Testo da leggere -
Riccardo Cascioli, il Giornale 13/3/2013, 13 marzo 2013
ANNUNCIO CHOC DI TOKYO «NUOVA ENERGIA DAL GHIACCIO CHE BRUCIA»
Gas naturale estratto dagli idrati di metano depositati nei fondali degli oceani: un sogno coltivato da decenni per rispondere al crescente fabbisogno di energia, e il Giappone ci è arrivato per primo. Lo ha annunciato ieri un portavoce del ministero dell’Industria giapponese, parlando del primo esperimento riuscito per produrre energia dagli idrati di metano, sui fondali dell’oceano a circa 50 chilometri dalle coste della principale isola giapponese, nella Depressione di Nankai.
Gli idrati di metano sono solidi cristallini, simili al ghiaccio, in cui molecole di metano sono intrappolate in una sorta di gabbia formata da molecole di acqua, ed è sorprendente quanto metano sia contenuto in questi cristalli: basti pensare che in un metro cubo di ghiaccio si possono trovare 170 metri cubi di metano, si può letteralmente dare fuoco al ghiaccio.

Sezione dati -
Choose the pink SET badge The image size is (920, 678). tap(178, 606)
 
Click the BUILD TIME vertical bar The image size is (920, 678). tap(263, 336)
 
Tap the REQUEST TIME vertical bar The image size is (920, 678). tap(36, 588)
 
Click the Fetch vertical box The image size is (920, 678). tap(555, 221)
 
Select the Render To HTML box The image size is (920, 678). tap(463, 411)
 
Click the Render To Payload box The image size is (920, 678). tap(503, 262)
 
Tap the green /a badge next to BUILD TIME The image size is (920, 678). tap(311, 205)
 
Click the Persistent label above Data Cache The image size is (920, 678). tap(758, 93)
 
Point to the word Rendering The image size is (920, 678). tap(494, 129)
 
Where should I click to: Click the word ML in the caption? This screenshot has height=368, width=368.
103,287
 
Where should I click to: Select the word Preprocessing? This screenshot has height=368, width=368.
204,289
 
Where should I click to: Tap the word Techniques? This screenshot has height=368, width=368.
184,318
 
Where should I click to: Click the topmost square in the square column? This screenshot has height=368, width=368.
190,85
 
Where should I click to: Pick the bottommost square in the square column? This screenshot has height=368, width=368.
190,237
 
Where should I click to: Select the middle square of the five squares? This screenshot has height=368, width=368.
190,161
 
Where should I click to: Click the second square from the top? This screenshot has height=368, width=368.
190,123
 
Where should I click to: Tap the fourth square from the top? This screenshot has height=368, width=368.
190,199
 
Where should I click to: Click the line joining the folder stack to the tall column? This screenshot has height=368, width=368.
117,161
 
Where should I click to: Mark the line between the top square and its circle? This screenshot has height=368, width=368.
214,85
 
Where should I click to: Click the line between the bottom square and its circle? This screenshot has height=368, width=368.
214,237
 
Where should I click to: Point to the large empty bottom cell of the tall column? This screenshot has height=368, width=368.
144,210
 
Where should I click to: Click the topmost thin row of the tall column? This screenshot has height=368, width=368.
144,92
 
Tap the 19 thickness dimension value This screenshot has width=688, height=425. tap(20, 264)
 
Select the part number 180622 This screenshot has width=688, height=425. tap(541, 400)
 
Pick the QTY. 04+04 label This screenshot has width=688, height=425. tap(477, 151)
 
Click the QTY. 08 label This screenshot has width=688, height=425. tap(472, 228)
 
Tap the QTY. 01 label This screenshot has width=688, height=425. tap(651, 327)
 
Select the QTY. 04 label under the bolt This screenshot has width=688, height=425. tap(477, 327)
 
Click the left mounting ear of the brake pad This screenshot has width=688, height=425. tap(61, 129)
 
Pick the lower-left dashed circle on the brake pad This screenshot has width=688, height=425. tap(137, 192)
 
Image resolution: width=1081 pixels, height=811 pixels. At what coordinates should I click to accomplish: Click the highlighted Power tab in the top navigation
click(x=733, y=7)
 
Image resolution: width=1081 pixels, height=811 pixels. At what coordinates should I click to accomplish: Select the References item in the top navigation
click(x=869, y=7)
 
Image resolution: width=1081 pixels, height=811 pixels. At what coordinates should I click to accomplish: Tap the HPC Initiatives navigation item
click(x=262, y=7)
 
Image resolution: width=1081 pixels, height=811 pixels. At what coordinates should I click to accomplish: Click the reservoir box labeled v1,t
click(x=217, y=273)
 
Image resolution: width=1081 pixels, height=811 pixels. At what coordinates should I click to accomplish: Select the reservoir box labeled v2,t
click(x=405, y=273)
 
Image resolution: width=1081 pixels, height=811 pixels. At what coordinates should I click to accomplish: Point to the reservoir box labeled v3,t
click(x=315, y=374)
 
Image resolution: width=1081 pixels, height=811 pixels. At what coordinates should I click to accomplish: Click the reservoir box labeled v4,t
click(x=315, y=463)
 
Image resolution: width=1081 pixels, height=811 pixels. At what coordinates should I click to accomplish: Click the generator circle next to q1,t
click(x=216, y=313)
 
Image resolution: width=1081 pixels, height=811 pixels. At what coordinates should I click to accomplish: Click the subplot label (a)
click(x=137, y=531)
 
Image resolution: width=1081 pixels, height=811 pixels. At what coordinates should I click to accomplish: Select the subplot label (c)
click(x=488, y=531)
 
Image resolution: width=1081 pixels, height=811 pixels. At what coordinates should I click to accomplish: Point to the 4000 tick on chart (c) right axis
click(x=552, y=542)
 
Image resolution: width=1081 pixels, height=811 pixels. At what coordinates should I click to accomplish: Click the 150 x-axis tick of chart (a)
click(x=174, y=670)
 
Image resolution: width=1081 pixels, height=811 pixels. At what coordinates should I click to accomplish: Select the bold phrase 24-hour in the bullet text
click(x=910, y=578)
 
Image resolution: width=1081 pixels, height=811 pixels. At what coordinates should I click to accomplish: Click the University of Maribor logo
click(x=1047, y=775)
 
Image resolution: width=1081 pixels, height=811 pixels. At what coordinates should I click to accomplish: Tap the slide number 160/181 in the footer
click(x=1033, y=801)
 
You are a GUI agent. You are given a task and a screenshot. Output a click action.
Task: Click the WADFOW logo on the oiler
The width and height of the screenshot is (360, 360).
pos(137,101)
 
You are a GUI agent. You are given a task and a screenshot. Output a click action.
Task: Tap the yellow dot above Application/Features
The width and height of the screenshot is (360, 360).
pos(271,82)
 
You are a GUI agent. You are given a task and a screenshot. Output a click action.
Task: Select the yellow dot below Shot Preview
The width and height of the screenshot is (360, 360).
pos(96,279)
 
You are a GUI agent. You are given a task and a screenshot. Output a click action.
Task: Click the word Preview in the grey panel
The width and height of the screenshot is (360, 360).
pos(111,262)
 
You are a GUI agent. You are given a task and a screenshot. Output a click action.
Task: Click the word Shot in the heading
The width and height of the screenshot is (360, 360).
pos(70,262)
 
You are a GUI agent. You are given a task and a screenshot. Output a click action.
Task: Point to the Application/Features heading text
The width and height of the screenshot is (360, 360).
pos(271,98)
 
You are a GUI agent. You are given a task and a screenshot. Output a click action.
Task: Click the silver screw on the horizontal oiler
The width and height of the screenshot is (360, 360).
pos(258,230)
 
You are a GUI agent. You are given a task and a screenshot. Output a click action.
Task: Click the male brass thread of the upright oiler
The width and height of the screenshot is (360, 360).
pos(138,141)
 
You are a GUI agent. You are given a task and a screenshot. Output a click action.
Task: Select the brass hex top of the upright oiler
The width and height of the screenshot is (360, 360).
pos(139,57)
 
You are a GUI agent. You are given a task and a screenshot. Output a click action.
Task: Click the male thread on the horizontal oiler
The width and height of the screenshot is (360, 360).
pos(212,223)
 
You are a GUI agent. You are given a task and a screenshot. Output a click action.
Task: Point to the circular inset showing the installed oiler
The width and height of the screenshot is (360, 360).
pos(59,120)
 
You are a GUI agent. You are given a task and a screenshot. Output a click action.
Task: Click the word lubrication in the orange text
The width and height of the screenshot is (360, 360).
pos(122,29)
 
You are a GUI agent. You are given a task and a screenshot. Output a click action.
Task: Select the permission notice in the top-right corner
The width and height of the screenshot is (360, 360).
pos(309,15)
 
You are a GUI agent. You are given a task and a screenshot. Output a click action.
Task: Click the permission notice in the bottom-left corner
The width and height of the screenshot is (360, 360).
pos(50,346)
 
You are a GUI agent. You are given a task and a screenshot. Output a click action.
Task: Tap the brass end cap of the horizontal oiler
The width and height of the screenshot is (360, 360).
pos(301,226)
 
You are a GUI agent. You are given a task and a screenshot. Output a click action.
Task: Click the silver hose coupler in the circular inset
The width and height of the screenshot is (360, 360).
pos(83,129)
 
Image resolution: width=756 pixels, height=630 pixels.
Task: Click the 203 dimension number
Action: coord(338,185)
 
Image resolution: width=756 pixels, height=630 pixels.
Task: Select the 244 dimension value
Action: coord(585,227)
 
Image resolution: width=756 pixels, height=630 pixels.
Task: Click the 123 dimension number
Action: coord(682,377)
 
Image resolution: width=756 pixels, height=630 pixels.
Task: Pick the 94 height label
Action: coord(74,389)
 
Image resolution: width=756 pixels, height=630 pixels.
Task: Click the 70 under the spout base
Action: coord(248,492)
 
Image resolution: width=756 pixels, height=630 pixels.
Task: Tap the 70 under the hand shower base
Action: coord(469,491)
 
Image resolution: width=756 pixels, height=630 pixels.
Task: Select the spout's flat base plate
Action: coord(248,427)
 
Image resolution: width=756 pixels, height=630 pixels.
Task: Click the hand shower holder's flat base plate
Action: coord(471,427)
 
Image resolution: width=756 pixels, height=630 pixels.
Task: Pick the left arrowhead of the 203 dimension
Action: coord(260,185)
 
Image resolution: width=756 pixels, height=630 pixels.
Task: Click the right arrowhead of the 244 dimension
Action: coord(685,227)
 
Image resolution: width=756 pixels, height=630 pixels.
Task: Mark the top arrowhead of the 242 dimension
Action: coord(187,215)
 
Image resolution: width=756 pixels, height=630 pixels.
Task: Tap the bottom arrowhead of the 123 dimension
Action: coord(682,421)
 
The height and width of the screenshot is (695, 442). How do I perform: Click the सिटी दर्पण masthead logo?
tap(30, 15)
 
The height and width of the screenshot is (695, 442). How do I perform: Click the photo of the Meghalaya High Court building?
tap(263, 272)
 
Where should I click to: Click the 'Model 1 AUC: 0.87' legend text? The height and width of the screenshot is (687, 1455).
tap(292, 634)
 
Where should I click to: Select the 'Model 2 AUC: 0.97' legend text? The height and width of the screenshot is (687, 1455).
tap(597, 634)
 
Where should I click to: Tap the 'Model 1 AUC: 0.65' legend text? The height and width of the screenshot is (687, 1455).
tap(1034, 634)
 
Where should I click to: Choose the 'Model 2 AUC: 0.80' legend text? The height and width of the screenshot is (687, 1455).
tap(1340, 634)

Esercizi -
1 > Indica se ciascuna affermazione concorda con l'articolo sugli idrati di metano, rispondendo sì o no e citando le parole decisive: (a) l'annuncio è stato dato da un portavoce del ministero dell'Industria giapponese; (b) l'esperimento si è svolto a circa 100 chilometri dalla costa; (c) un metro cubo di ghiaccio può contenere 170 metri cubi di metano.
2 > Ricopia dall'articolo sugli idrati di metano il brano compreso tra "Gli idrati di metano sono" e "fuoco al ghiaccio.", estremi inclusi.

Risultati -
1 >
(a) Sì: «Lo ha annunciato ieri un portavoce del ministero dell’Industria giapponese».
(b) No: «a circa 50 chilometri dalle coste della principale isola giapponese».
(c) Sì: «in un metro cubo di ghiaccio si possono trovare 170 metri cubi di metano».

2 >
Gli idrati di metano sono solidi cristallini, simili al ghiaccio, in cui molecole di metano sono intrappolate in una sorta di gabbia formata da molecole di acqua, ed è sorprendente quanto metano sia contenuto in questi cristalli: basti pensare che in un metro cubo di ghiaccio si possono trovare 170 metri cubi di metano, si può letteralmente dare fuoco al ghiaccio.